= Network booting =

Process of booting a computer from a network

Network booting, shortened netboot, is the process of booting a computer from a network rather than a local drive. This method of booting can be used by routers, diskless workstations and centrally managed computers (thin clients) such as public computers at libraries and schools.

Network booting can be used to centralize management of disk storage, which supporters claim can result in reduced capital and maintenance costs. It can also be used in cluster computing, in which nodes may not have local disks.

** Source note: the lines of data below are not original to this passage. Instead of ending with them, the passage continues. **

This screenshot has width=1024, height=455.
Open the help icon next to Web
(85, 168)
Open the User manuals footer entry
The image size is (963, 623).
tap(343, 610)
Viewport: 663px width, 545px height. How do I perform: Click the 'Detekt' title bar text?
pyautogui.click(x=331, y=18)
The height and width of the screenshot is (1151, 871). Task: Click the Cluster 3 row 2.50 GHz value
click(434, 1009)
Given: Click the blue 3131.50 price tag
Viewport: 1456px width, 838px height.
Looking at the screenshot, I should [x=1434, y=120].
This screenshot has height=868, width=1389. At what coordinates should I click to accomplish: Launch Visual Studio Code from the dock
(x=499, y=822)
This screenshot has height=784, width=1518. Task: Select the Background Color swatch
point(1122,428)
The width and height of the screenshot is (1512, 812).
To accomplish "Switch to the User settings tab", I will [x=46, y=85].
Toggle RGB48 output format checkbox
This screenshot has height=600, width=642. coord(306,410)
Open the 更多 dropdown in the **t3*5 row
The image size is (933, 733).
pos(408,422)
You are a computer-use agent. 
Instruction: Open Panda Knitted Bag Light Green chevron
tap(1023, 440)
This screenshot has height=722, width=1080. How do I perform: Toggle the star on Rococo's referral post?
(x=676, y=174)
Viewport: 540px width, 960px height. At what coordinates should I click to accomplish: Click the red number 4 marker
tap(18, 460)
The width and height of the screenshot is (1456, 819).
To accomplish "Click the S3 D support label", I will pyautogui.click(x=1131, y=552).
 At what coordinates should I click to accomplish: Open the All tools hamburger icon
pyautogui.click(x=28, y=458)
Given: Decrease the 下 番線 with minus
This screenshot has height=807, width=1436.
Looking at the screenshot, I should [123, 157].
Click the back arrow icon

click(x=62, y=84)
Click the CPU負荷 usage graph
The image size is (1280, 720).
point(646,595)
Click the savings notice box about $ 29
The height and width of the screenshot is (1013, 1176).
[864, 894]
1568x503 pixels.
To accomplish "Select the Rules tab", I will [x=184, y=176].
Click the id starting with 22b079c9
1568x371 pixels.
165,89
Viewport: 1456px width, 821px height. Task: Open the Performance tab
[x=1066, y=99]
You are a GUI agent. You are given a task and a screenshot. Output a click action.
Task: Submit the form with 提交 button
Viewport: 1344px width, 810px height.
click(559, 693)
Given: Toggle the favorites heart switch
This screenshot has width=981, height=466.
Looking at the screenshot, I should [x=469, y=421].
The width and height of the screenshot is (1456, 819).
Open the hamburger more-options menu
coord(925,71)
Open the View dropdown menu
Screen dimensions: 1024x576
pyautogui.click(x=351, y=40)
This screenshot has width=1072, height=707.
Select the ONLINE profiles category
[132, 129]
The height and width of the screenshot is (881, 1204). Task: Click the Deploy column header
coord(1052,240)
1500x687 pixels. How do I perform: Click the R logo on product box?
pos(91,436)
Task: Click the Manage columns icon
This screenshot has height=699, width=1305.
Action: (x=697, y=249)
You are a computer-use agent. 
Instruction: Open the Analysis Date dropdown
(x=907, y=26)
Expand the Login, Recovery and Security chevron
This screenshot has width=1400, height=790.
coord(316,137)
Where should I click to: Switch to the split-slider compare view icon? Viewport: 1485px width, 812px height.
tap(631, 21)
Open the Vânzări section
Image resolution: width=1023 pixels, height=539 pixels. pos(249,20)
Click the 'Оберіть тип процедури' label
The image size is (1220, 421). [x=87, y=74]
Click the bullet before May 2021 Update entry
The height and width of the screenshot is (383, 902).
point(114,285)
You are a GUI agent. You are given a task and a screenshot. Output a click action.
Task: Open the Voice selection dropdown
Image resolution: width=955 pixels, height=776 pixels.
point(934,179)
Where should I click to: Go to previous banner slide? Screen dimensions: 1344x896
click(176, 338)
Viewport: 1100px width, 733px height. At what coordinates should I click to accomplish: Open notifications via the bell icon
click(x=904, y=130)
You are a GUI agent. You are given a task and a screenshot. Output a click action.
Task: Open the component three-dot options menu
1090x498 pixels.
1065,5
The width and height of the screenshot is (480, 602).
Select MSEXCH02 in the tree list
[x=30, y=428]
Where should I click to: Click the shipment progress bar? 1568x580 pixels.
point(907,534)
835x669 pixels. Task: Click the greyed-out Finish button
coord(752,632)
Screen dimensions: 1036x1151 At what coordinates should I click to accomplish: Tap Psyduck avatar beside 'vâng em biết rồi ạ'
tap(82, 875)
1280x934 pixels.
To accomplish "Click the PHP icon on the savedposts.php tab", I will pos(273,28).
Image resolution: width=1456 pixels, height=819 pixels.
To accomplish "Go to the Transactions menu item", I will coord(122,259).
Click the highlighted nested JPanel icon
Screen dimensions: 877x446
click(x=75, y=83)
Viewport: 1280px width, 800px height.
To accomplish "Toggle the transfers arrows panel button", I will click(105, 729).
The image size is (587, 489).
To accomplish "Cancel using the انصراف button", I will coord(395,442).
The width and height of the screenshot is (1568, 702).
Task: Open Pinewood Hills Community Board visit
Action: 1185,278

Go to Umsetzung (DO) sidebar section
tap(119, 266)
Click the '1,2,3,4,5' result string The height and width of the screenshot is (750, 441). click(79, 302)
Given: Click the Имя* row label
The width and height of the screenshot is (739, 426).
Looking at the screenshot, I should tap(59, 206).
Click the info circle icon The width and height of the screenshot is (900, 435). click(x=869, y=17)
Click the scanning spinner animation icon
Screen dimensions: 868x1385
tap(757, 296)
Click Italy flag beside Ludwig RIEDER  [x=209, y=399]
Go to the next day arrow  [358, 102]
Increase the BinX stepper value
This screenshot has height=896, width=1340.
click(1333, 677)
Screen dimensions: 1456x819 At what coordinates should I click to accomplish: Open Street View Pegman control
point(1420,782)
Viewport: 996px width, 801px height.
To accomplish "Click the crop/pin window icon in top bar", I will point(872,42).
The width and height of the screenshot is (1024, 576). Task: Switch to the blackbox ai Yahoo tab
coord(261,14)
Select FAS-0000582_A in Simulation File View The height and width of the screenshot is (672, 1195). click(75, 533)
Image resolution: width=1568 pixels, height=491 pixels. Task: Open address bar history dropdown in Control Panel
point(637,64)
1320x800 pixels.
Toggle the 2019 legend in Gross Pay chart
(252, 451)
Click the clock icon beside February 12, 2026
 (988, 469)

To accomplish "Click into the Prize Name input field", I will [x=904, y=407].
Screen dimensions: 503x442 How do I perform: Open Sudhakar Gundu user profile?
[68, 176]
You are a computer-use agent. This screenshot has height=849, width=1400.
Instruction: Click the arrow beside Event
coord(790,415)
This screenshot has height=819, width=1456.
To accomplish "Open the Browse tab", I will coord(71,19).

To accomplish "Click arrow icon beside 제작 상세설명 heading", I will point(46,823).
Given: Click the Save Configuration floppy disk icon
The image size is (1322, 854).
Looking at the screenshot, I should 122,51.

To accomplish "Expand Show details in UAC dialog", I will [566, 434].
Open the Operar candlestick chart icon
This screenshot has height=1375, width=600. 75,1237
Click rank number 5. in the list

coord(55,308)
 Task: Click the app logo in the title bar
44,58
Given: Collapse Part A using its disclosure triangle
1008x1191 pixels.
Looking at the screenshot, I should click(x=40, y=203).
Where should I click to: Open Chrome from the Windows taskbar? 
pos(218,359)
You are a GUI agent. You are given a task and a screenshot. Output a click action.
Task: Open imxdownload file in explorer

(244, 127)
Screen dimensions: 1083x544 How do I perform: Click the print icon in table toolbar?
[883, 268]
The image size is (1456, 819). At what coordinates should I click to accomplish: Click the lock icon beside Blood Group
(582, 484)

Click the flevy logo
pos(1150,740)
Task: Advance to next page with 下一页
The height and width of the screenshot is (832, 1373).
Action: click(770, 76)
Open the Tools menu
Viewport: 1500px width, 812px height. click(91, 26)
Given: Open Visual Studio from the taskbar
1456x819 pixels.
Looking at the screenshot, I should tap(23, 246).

In the late 1980s/early 1990s, network boot was used to save the expense of a disk drive, because a decently sized harddisk would still cost thousands of dollars, often equaling the price of the CPU.

==Hardware support==
Contemporary desktop personal computers generally provide an option to boot from the network in their BIOS/UEFI via the Preboot Execution Environment (PXE). Post-1998 PowerPC (G3 – G5) Mac systems can also boot from their New World ROM firmware to a network disk via NetBoot. Old personal computers without network boot firmware support can utilize a floppy disk or flash drive containing software to boot from the network.

==Process==
The initial software to be run is loaded from a server on the network; for IP networks this is usually done using the Trivial File Transfer Protocol (TFTP). The server from which to load the initial software is usually found by broadcasting a Bootstrap Protocol or Dynamic Host Configuration Protocol (DHCP) request. Typically, this initial software is not a full image of the operating system to be loaded, but a small network boot manager program such as PXELINUX which can deploy a boot option menu and then load the full image by invoking the corresponding second-stage bootloader.

==Installations==
Netbooting is also used for unattended operating system installations. In this case, a network-booted helper operating system is used as a platform to execute the script-driven, unattended installation of the intended operating system on the target machine. Implementations of this for Mac OS X and Windows exist as NetInstall and Windows Deployment Services, respectively.

==Legacy==
Before IP became the primary Layer 3 protocol, Novell's NetWare Core Protocol (NCP) and IBM's Remote Initial Program Load (RIPL) were widely used for network booting. Their client implementations also fit into smaller ROM than PXE. Technically network booting can be implemented over any of file transfer or resource sharing protocols, for example, NFS is preferred by BSD variants.